What the exercise asks –
Copy out the items from the line with "The image size is (500, 406)." to the line with "Open the 游戏", reproducing each line verbatim.

Extracted information –

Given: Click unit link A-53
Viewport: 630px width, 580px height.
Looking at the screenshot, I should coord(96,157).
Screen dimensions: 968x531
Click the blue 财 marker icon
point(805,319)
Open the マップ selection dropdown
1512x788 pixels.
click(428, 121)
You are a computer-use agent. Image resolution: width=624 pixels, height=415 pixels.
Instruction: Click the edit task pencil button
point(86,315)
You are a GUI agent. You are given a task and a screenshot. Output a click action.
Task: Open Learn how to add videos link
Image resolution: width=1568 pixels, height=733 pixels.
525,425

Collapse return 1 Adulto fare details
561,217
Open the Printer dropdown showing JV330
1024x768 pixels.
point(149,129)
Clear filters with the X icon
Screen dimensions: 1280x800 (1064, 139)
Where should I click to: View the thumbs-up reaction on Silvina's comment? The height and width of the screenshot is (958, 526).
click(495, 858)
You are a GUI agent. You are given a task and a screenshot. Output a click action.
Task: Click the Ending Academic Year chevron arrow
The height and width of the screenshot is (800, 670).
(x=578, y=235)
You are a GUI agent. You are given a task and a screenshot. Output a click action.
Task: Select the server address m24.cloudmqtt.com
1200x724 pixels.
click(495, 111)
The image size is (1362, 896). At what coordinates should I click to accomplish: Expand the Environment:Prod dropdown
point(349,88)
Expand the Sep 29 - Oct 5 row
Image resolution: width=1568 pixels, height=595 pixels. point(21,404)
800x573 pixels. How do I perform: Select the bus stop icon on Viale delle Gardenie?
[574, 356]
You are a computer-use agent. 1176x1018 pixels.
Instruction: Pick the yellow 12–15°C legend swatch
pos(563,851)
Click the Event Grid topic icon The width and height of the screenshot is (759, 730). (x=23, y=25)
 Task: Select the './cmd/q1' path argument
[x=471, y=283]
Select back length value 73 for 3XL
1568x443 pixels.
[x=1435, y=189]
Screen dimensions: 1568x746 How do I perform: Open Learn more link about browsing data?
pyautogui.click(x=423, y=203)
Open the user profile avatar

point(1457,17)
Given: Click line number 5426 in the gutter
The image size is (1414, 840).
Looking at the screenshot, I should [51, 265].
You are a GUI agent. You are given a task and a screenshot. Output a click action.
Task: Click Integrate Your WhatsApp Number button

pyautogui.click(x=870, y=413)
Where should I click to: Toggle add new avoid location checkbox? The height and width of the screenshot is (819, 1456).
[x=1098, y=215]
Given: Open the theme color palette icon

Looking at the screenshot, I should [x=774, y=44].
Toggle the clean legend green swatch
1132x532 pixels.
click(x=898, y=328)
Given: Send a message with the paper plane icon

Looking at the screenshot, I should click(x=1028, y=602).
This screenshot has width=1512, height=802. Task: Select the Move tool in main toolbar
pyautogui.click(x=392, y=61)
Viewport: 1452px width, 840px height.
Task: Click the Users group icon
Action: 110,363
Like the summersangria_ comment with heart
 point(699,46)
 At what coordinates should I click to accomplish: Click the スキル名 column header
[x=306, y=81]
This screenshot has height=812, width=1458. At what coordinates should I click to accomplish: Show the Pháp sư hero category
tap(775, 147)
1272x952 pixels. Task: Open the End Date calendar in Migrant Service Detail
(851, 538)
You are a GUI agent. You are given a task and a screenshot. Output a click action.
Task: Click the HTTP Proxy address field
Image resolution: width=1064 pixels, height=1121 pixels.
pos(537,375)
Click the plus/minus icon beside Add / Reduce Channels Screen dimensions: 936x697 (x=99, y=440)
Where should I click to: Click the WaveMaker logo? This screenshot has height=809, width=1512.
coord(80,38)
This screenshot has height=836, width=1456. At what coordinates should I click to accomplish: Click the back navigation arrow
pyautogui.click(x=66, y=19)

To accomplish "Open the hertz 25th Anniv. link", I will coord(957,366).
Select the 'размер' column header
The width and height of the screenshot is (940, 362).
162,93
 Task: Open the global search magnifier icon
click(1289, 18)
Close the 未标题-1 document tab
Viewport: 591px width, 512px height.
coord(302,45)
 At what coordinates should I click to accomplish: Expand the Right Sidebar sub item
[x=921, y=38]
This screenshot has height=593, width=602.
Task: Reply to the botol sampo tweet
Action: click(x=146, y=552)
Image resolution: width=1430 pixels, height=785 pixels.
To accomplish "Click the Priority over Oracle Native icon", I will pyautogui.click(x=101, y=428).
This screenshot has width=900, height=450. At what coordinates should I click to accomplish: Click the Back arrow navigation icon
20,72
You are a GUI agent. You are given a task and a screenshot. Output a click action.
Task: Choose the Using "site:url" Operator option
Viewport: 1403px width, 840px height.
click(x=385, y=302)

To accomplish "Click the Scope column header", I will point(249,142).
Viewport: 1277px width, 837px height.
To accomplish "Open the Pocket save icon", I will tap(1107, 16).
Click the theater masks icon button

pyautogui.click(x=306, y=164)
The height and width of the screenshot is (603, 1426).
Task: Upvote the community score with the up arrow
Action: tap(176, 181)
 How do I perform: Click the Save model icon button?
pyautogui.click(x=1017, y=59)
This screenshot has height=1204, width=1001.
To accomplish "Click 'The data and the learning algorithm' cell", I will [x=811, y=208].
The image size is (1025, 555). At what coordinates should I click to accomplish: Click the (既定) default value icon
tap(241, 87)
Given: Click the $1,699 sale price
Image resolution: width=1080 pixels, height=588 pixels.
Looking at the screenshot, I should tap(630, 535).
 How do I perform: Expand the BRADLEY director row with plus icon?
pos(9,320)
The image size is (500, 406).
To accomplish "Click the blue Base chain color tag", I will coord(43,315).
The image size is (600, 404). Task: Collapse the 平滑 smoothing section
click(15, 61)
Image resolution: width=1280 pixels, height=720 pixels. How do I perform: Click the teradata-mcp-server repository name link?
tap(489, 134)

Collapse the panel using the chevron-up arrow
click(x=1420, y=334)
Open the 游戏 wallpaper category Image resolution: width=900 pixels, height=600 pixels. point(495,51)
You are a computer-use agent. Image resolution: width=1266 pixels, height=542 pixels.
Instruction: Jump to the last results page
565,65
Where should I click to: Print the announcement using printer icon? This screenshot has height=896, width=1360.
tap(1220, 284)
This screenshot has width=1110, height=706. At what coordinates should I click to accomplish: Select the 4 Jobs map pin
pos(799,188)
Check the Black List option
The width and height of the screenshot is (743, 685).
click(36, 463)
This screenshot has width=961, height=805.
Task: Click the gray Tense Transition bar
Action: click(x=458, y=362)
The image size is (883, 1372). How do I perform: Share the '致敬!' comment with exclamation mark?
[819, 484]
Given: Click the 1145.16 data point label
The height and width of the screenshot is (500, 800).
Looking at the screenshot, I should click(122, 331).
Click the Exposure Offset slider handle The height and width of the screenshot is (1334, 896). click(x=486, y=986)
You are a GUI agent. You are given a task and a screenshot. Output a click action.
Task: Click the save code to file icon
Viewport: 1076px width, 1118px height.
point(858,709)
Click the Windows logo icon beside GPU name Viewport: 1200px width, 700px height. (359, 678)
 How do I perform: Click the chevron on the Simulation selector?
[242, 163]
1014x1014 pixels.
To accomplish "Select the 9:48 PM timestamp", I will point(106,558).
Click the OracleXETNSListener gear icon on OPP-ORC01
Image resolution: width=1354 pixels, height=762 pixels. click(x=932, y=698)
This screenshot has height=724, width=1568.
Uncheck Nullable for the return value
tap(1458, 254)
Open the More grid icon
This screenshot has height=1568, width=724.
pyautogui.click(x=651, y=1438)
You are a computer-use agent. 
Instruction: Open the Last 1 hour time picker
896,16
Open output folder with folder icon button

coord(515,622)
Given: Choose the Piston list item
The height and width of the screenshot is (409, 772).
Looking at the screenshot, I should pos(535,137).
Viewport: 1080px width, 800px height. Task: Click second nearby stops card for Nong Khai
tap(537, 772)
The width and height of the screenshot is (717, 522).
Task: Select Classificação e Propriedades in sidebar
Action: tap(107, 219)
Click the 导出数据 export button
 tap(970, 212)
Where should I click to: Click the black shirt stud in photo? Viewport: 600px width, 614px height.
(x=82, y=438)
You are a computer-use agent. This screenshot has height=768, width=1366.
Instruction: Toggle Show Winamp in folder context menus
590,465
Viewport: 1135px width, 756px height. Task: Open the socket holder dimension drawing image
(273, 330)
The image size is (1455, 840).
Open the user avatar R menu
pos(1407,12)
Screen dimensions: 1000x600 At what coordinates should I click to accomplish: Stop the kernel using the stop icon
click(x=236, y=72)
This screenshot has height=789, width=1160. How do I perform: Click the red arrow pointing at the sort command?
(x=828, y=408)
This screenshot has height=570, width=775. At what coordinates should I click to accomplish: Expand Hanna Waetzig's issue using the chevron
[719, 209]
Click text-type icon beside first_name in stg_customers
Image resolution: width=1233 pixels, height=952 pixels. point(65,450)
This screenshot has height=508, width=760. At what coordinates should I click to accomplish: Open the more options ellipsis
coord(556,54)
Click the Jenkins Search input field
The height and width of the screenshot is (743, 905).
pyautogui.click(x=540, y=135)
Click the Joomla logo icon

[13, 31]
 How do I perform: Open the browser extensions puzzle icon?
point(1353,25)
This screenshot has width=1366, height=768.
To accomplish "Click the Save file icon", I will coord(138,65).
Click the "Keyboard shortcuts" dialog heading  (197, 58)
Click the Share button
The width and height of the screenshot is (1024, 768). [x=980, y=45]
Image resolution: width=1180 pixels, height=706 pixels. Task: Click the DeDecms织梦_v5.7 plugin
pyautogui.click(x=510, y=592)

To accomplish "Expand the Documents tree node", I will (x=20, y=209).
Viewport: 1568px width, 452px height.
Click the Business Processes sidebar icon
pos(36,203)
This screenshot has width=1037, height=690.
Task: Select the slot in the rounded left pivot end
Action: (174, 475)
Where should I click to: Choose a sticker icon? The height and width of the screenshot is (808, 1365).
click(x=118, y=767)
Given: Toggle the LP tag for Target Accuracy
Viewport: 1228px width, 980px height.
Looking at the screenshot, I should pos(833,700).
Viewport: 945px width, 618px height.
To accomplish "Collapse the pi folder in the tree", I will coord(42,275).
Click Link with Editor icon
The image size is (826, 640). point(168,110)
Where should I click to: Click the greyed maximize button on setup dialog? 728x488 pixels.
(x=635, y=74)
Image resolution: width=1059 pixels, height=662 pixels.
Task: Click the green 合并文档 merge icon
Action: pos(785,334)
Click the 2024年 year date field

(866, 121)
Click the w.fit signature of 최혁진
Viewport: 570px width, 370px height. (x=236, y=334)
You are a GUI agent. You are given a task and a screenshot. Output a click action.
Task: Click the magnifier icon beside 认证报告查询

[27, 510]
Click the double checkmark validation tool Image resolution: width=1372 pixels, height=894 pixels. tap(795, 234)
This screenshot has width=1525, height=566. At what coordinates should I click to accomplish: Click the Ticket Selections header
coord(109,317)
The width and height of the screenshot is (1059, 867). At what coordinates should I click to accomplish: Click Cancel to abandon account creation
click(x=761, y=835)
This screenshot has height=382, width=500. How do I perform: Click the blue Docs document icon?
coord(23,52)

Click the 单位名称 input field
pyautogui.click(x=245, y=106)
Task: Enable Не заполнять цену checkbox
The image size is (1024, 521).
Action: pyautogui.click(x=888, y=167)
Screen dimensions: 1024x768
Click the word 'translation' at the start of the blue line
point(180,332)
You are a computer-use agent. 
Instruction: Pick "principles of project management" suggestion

Response to the task –
The image size is (500, 406).
To accomplish "Click the blue Base chain color tag", I will coord(43,315).
The image size is (600, 404). Task: Collapse the 平滑 smoothing section
click(15, 61)
Image resolution: width=1280 pixels, height=720 pixels. How do I perform: Click the teradata-mcp-server repository name link?
tap(489, 134)

Collapse the panel using the chevron-up arrow
click(x=1420, y=334)
Open the 游戏 wallpaper category Image resolution: width=900 pixels, height=600 pixels. point(495,51)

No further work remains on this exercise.